= Consignes =
A – Dites si chaque affirmation concorde avec l'extrait sur la cocaïne à Anvers, par oui ou non, en citant mot pour mot les mots du texte qui tranchent : (i) l'ouvrage de Teun Voeten est traduit en français ; (ii) 90 % de la cocaïne arrivant par le port est destinée aux Pays-Bas ; (iii) un conducteur de grue peut recevoir 50 000 euros pour déplacer un conteneur.
B – Recopiez tel quel, dans l'extrait sur la cocaïne à Anvers, le passage qui va de "Il a étudié" jusqu'à "accueilli favorablement l’idée.".
C – Prolongez l'extrait sur la cocaïne à Anvers en reprenant après sa dernière phrase.

= Extrait du texte =
Il a étudié la guerre sans merci des cartels de la drogue mexicains, y consacrant une thèse en 2018. D’où l’idée d’étudier de plus près la situation anversoise. Il l’a soumise à Bart De Wever, qui a accueilli favorablement l’idée.
Il a interrogé plus d’une centaine de personnes. Et notamment - c’est cela l’originalité de son travail - des trafiquants, petits ou grands, rencontrés en prison, parvenant à gagner leur confiance avec sa connaissance de la situation mexicaine qu’il expliquait en prison.
Teun Voeten a synthétisé dans un ouvrage sa recherche. C’est "Drugs : Antwerpen in de greep van nederlandse syndicaten" (Drogues : Anvers sous l’emprise des syndicats de la drogue néerlandais). L’ouvrage, publié chez Van Halewyck, n’est pas traduit en français.
L’ombre des Pays-Bas
L’auteur voit la source des problèmes d’Anvers aux Pays-Bas car 90 % de la cocaïne qui arrive par le port est destinée aux Pays-Bas, d’où elle repart dans toute l’Europe. Le milieu de la drogue y est devenu de plus en plus violent ces dix dernières années, dépassant un palier en septembre 2019 avec l’assassinat par un tueur à gages de l’avocat néerlandais Derk Wiersum, devant son domicile amstellodamois.
À Anvers, où la violence est bien moindre, ce sont ces groupes néerlandais, rapporte encore M. Voeten, qui tirent les ficelles. "Les groupes criminels à Anvers sont surtout actifs dans la récupération de la cocaïne cachée dans les conteneurs qui arrivent au port tandis que les groupes installés aux Pays-Bas gèrent les transports, financent et blanchissent les gains."
Les Anversois travailleraient un peu comme des free-lances ou des intérimaires, pour des groupes criminels néerlandais. Ceux-ci préfèrent Anvers à Rotterdam car il y a moins de contrôle. Petite anecdote, Teun Voeten relate que la cocaïne est bien souvent cachée dans des sacs Nike car eux seuls résisteraient aux charges de 50 kg.
Les gains pour les petites mains du port peuvent être hallucinants. Un conducteur de grue peut ainsi recevoir 50 000 euros pour déplacer un conteneur au bon endroit. Un ouvrier du port peut recevoir 1 000 euros par kilo de cocaïne pour son aide, relate M. Voeten.

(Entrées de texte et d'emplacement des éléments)
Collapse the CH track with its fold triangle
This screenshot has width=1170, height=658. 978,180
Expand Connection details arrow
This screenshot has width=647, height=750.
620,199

= Réponses =
A –
(i) Non : « L’ouvrage, publié chez Van Halewyck, n’est pas traduit en français. »
(ii) Oui : « 90 % de la cocaïne qui arrive par le port est destinée aux Pays-Bas »
(iii) Oui : « Un conducteur de grue peut ainsi recevoir 50 000 euros pour déplacer un conteneur au bon endroit. »

B –
Il a étudié la guerre sans merci des cartels de la drogue mexicains, y consacrant une thèse en 2018. D’où l’idée d’étudier de plus près la situation anversoise. Il l’a soumise à Bart De Wever, qui a accueilli favorablement l’idée.

C –
Côté vente au détail, un dispatcheur qui a deux courriers qui livrent pour lui peut ainsi se faire entre 1 500 et 1 700 euros par soirée de week-end. Son actif le plus important est sa liste de clients, avec numéro de GSM pour les relancer régulièrement par SMS du type "3+1 gratuit" ou WhatsApp. De telles listes peuvent atteindre le millier de noms.
Une affaire de famille
Le dispatcheur garde jalousement cette liste qui peut se vendre 10 000 euros, voire se transmettre de père en fils. Car cela est régulièrement une affaire de famille. Un dealer lui a même raconté qu’un fils avait débuté en volant une partie du stock de son père caché dans le garage.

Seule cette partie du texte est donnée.